Behold, thou hast instructed many, and thou hast strengthened the weak hands.

Ver. 3. Behold, thou hast instructed many] sc. To do each day's duty with Christian diligence, and to bear each day's crosses with Christian patience thou hast done it well. But how comes it now to pass, quod dicta factis erubescant, that thy present doings shame thy former sayings? (Tertul.); and that (as it was noted of Demosthenes the orator) thou art better at praising of virtue than at practising of it? Turpe est Doctori, &c. Should not the physician first heal himself? and ought not the preacher's word be Spectemur agendo; let our profiting appear to all men, let our lives be a true transcript of our sermons?

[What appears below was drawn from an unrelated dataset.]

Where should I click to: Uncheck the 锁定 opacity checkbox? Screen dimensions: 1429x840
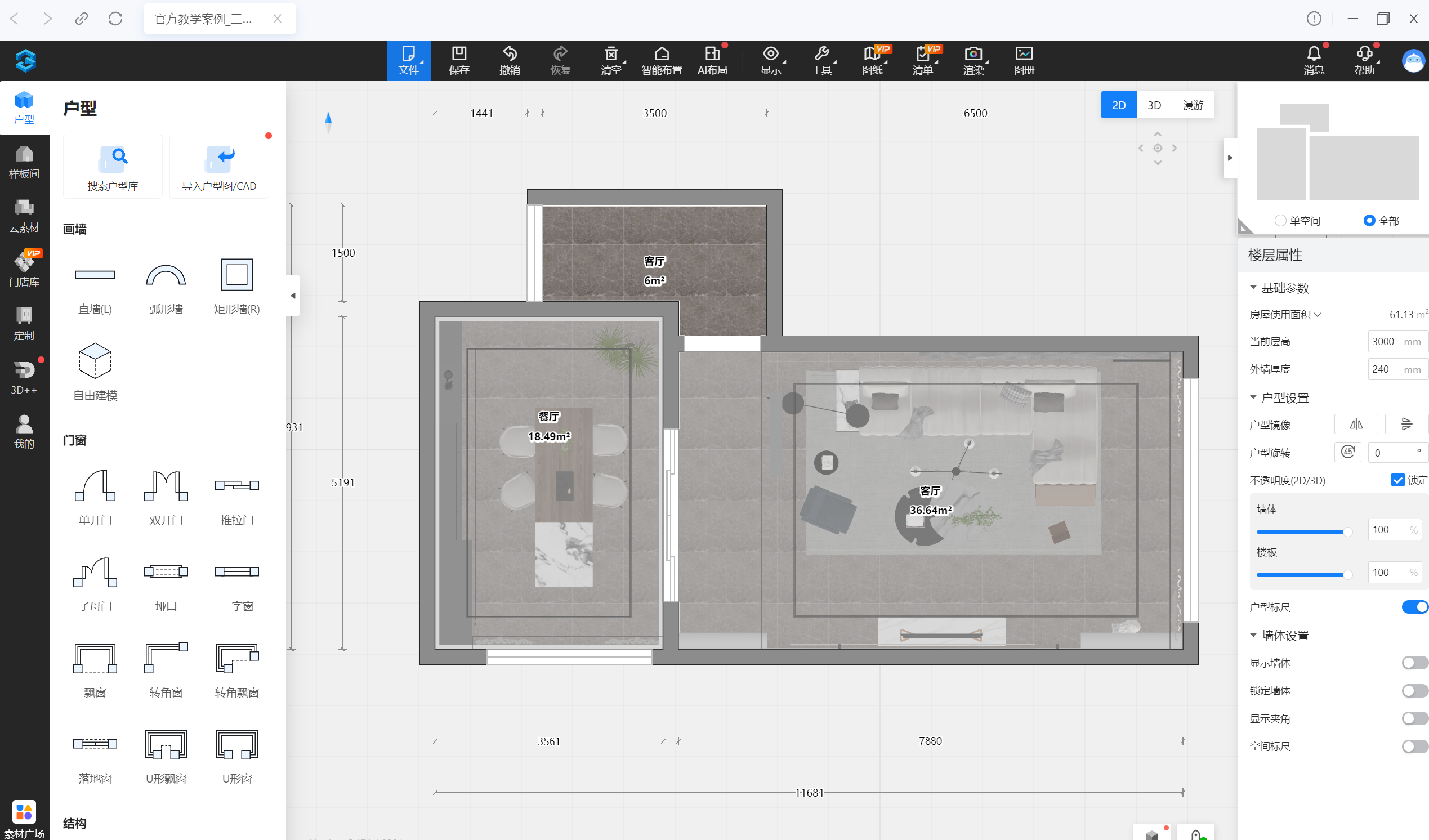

What a shame was it that Hilary should complain that the people's ears were holier than the preachers' hearts, Sanctiores sunt aures plebis quam corda sacerdotum (Hilar.), and that Erasmus, by a true jest, should be told that there was more goodness in his book of the Christian soldier than in his bosom! Eliphaz from this ground would here argue that Job was little better than a hypocrite; a censure overly rigid, it being the easiest thing in the world, as a philosopher observed, to give good counsel, and the hardest thing to take it. Dr Preston, upon his death bed, confessed, that now it came to his own turn, he found it somewhat to do to practise that which he had oft pressed upon others.

And thou hast strengthened the weak hands] Loose and lax, feeble and infirm, through many terrors and troubles: to these thou hast spoken words which have been as sinews to their hands, and as strength to their joints. Job had comforted the feeble minded, or the dispirited, the sick at heart, and sinking under the sense of sin and fear of wrath, 1 Thessalonians 5:14. This is a harder work than to raise the dead to life, saith Luther; this not one of a thousand can skill of, Job 33:23. He must have feeding lips and a healing tongue that shall do it. O quam hoc non est omnium! The Christian Romans were able to do it, Romans 15:14. And holy Job was both able and apt, for he did it to many. True goodness is diffusive of itself, and is therefore compared to the most spreading things; as fire, water, sunlight, &c.

Job 4:3

3 Behold, thou hast instructed many, and thou hast strengthened the weak hands.